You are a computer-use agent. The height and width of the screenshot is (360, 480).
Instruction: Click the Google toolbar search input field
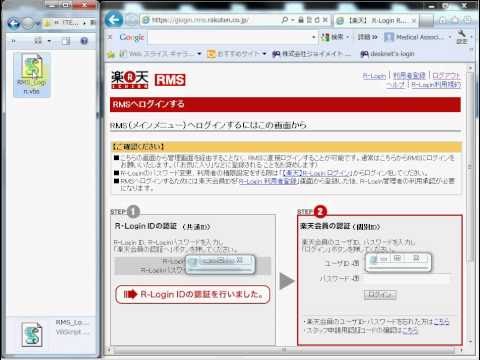tap(230, 37)
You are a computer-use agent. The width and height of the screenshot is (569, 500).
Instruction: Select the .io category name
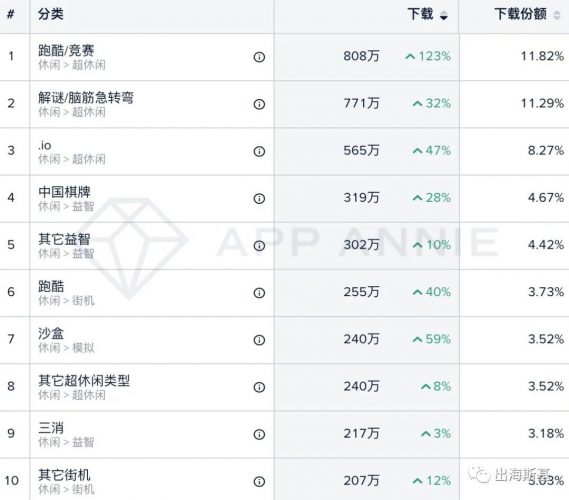click(45, 145)
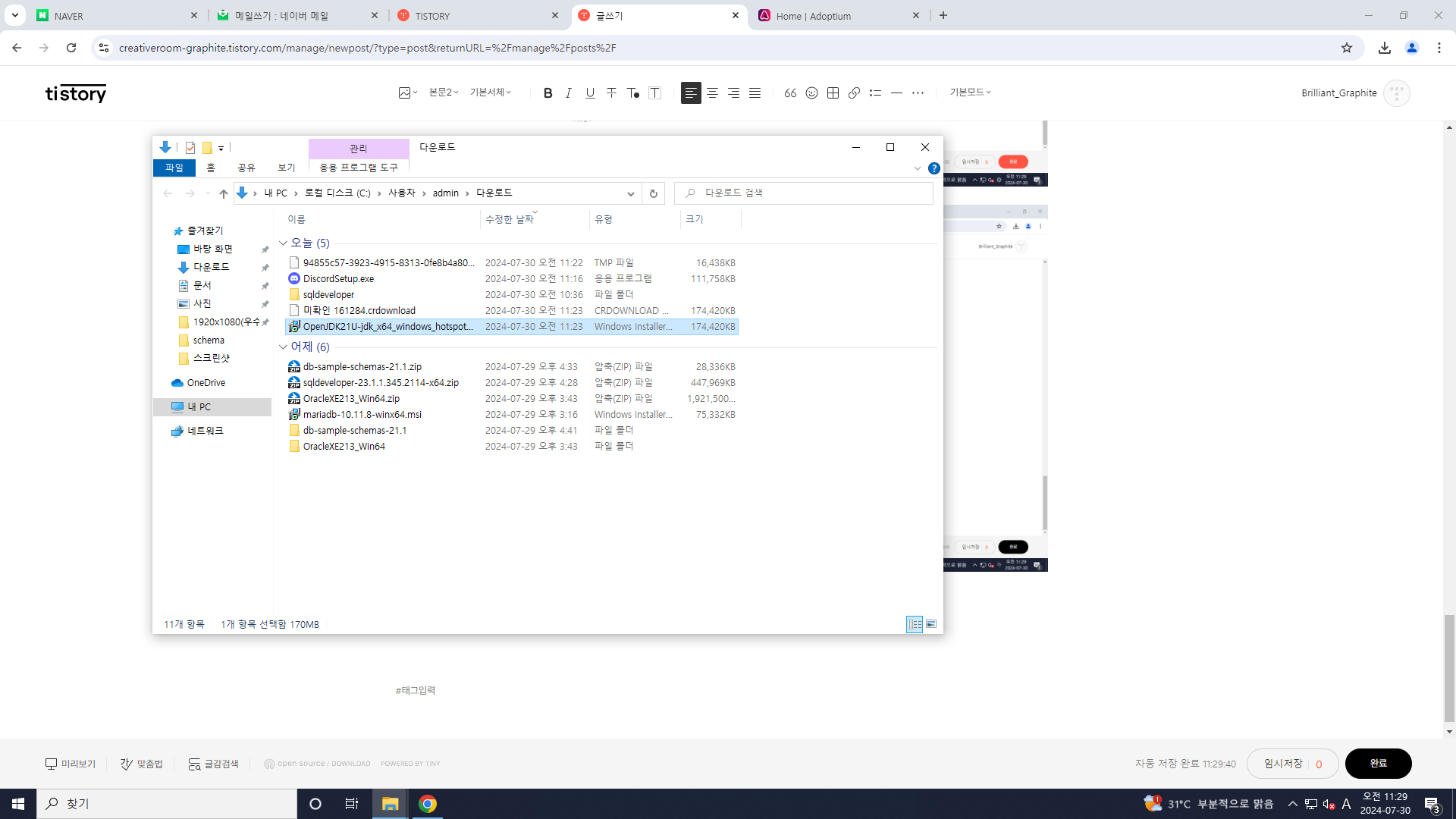
Task: Click the bulleted list icon
Action: click(875, 93)
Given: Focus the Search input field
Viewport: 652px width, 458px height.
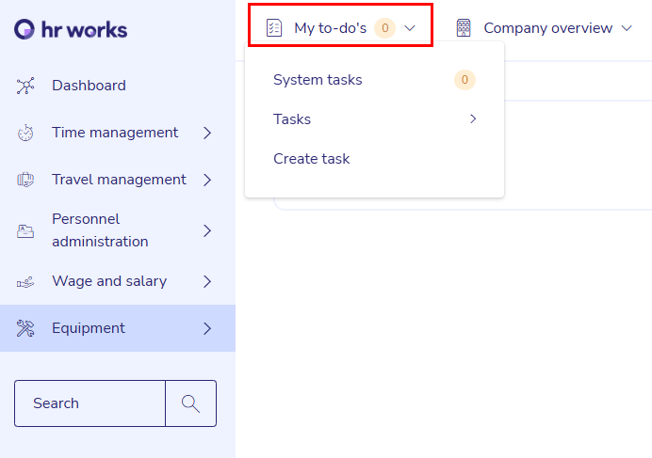Looking at the screenshot, I should (90, 403).
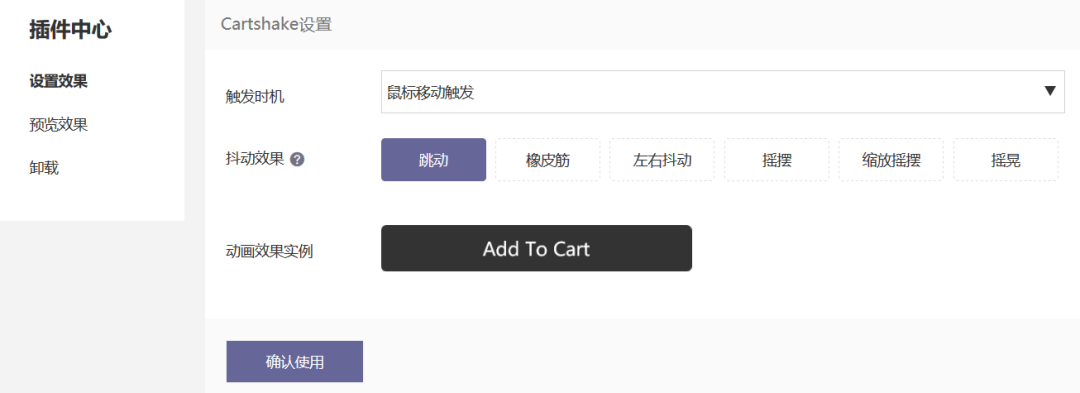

----------------

▶ [Request]: Reproduce every line above verbatim, from first to last, omitting the pictures.

▶ [Exercise solution]:
You are a computer-use agent. The height and width of the screenshot is (360, 480).
Instruction: Click the Google toolbar search input field
tap(230, 37)
You are a computer-use agent. The width and height of the screenshot is (569, 500).
Instruction: Select the .io category name
click(45, 145)
Task: Click the bulleted list icon
Action: click(875, 93)
Given: Focus the Search input field
Viewport: 652px width, 458px height.
Looking at the screenshot, I should (90, 403).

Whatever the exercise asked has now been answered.